■ What is needed: Can you give the material below again with each "Where should I click to" replaced by "What should I click to" and everything else left unchanged?

^^^^^^^^

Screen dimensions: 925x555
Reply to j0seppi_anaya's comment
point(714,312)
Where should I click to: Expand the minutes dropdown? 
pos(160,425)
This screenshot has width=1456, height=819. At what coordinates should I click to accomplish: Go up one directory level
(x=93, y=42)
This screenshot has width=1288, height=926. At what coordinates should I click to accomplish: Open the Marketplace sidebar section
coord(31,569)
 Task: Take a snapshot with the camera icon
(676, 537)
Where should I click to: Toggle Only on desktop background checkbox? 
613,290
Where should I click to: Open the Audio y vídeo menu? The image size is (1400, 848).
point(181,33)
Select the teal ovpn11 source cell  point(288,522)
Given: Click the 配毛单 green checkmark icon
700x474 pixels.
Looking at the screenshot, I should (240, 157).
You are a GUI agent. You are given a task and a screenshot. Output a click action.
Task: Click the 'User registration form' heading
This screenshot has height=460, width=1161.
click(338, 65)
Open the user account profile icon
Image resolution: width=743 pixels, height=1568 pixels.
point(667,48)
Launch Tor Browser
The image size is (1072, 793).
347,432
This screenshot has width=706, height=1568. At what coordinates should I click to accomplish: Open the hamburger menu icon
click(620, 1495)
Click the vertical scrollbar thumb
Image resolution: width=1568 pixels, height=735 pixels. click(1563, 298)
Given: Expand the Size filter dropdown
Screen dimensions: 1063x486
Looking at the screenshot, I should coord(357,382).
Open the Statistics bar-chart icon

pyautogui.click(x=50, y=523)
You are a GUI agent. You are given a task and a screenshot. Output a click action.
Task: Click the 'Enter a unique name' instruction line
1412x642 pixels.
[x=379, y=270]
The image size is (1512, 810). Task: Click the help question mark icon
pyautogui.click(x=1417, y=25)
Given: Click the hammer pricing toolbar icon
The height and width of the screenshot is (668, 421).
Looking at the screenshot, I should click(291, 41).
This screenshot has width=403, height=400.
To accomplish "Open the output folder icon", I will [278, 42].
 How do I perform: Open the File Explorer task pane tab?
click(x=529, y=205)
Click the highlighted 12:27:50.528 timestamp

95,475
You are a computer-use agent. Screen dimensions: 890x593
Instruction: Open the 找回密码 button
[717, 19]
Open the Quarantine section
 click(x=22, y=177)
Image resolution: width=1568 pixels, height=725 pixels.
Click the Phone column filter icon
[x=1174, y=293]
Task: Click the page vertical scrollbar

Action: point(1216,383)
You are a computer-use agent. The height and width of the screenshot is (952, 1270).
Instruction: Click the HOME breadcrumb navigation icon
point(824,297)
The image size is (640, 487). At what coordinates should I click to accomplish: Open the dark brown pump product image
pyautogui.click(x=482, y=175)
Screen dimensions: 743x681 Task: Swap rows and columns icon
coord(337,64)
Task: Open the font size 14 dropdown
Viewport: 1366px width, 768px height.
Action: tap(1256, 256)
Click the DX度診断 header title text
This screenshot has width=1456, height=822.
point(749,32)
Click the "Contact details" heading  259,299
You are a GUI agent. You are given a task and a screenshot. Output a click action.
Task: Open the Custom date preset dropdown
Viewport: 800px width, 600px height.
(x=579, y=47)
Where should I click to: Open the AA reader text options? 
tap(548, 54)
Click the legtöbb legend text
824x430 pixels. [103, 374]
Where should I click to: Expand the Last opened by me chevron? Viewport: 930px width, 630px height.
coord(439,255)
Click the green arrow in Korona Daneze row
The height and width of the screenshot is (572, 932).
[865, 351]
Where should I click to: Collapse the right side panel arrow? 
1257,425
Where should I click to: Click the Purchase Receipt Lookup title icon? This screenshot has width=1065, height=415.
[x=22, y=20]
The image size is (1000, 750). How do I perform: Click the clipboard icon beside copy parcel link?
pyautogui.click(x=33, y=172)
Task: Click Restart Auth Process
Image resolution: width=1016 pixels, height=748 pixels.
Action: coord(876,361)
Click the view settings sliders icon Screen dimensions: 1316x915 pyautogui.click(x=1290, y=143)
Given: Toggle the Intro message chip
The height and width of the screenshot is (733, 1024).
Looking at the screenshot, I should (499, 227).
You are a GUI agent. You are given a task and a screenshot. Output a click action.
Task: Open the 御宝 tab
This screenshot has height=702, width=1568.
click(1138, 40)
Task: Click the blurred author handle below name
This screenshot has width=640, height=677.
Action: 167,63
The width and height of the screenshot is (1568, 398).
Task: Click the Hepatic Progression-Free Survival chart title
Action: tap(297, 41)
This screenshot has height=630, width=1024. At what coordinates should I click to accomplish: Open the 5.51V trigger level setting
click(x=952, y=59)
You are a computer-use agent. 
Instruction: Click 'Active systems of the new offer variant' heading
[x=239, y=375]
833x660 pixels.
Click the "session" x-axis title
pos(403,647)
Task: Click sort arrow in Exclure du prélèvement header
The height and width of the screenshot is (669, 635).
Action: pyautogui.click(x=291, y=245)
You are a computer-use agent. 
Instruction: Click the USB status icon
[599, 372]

^^^^^^^^

■ Expected answer:
Screen dimensions: 925x555
Reply to j0seppi_anaya's comment
point(714,312)
What should I click to: Expand the minutes dropdown? 
pos(160,425)
This screenshot has width=1456, height=819. At what coordinates should I click to accomplish: Go up one directory level
(x=93, y=42)
This screenshot has width=1288, height=926. At what coordinates should I click to accomplish: Open the Marketplace sidebar section
coord(31,569)
 Task: Take a snapshot with the camera icon
(676, 537)
What should I click to: Toggle Only on desktop background checkbox? 
613,290
What should I click to: Open the Audio y vídeo menu? The image size is (1400, 848).
point(181,33)
Select the teal ovpn11 source cell  point(288,522)
Given: Click the 配毛单 green checkmark icon
700x474 pixels.
Looking at the screenshot, I should (240, 157).
You are a GUI agent. You are given a task and a screenshot. Output a click action.
Task: Click the 'User registration form' heading
This screenshot has height=460, width=1161.
click(338, 65)
Open the user account profile icon
Image resolution: width=743 pixels, height=1568 pixels.
point(667,48)
Launch Tor Browser
The image size is (1072, 793).
347,432
This screenshot has width=706, height=1568. At what coordinates should I click to accomplish: Open the hamburger menu icon
click(620, 1495)
Click the vertical scrollbar thumb
Image resolution: width=1568 pixels, height=735 pixels. click(1563, 298)
Given: Expand the Size filter dropdown
Screen dimensions: 1063x486
Looking at the screenshot, I should coord(357,382).
Open the Statistics bar-chart icon

pyautogui.click(x=50, y=523)
You are a GUI agent. You are given a task and a screenshot. Output a click action.
Task: Click the 'Enter a unique name' instruction line
1412x642 pixels.
[x=379, y=270]
The image size is (1512, 810). Task: Click the help question mark icon
pyautogui.click(x=1417, y=25)
Given: Click the hammer pricing toolbar icon
The height and width of the screenshot is (668, 421).
Looking at the screenshot, I should click(291, 41).
This screenshot has width=403, height=400.
To accomplish "Open the output folder icon", I will [278, 42].
 How do I perform: Open the File Explorer task pane tab?
click(x=529, y=205)
Click the highlighted 12:27:50.528 timestamp

95,475
You are a computer-use agent. Screen dimensions: 890x593
Instruction: Open the 找回密码 button
[717, 19]
Open the Quarantine section
 click(x=22, y=177)
Image resolution: width=1568 pixels, height=725 pixels.
Click the Phone column filter icon
[x=1174, y=293]
Task: Click the page vertical scrollbar

Action: point(1216,383)
You are a computer-use agent. The height and width of the screenshot is (952, 1270).
Instruction: Click the HOME breadcrumb navigation icon
point(824,297)
The image size is (640, 487). At what coordinates should I click to accomplish: Open the dark brown pump product image
pyautogui.click(x=482, y=175)
Screen dimensions: 743x681 Task: Swap rows and columns icon
coord(337,64)
Task: Open the font size 14 dropdown
Viewport: 1366px width, 768px height.
Action: tap(1256, 256)
Click the DX度診断 header title text
This screenshot has width=1456, height=822.
point(749,32)
Click the "Contact details" heading  259,299
You are a GUI agent. You are given a task and a screenshot. Output a click action.
Task: Open the Custom date preset dropdown
Viewport: 800px width, 600px height.
(x=579, y=47)
What should I click to: Open the AA reader text options? 
tap(548, 54)
Click the legtöbb legend text
824x430 pixels. [103, 374]
What should I click to: Expand the Last opened by me chevron? Viewport: 930px width, 630px height.
coord(439,255)
Click the green arrow in Korona Daneze row
The height and width of the screenshot is (572, 932).
[865, 351]
What should I click to: Collapse the right side panel arrow? 
1257,425
What should I click to: Click the Purchase Receipt Lookup title icon? This screenshot has width=1065, height=415.
[x=22, y=20]
The image size is (1000, 750). How do I perform: Click the clipboard icon beside copy parcel link?
pyautogui.click(x=33, y=172)
Task: Click Restart Auth Process
Image resolution: width=1016 pixels, height=748 pixels.
Action: coord(876,361)
Click the view settings sliders icon Screen dimensions: 1316x915 pyautogui.click(x=1290, y=143)
Given: Toggle the Intro message chip
The height and width of the screenshot is (733, 1024).
Looking at the screenshot, I should (499, 227).
You are a GUI agent. You are given a task and a screenshot. Output a click action.
Task: Open the 御宝 tab
This screenshot has height=702, width=1568.
click(1138, 40)
Task: Click the blurred author handle below name
This screenshot has width=640, height=677.
Action: 167,63
The width and height of the screenshot is (1568, 398).
Task: Click the Hepatic Progression-Free Survival chart title
Action: tap(297, 41)
This screenshot has height=630, width=1024. At what coordinates should I click to accomplish: Open the 5.51V trigger level setting
click(x=952, y=59)
You are a computer-use agent. 
Instruction: Click 'Active systems of the new offer variant' heading
[x=239, y=375]
833x660 pixels.
Click the "session" x-axis title
pos(403,647)
Task: Click sort arrow in Exclure du prélèvement header
The height and width of the screenshot is (669, 635).
Action: pyautogui.click(x=291, y=245)
You are a computer-use agent. 
Instruction: Click the USB status icon
[599, 372]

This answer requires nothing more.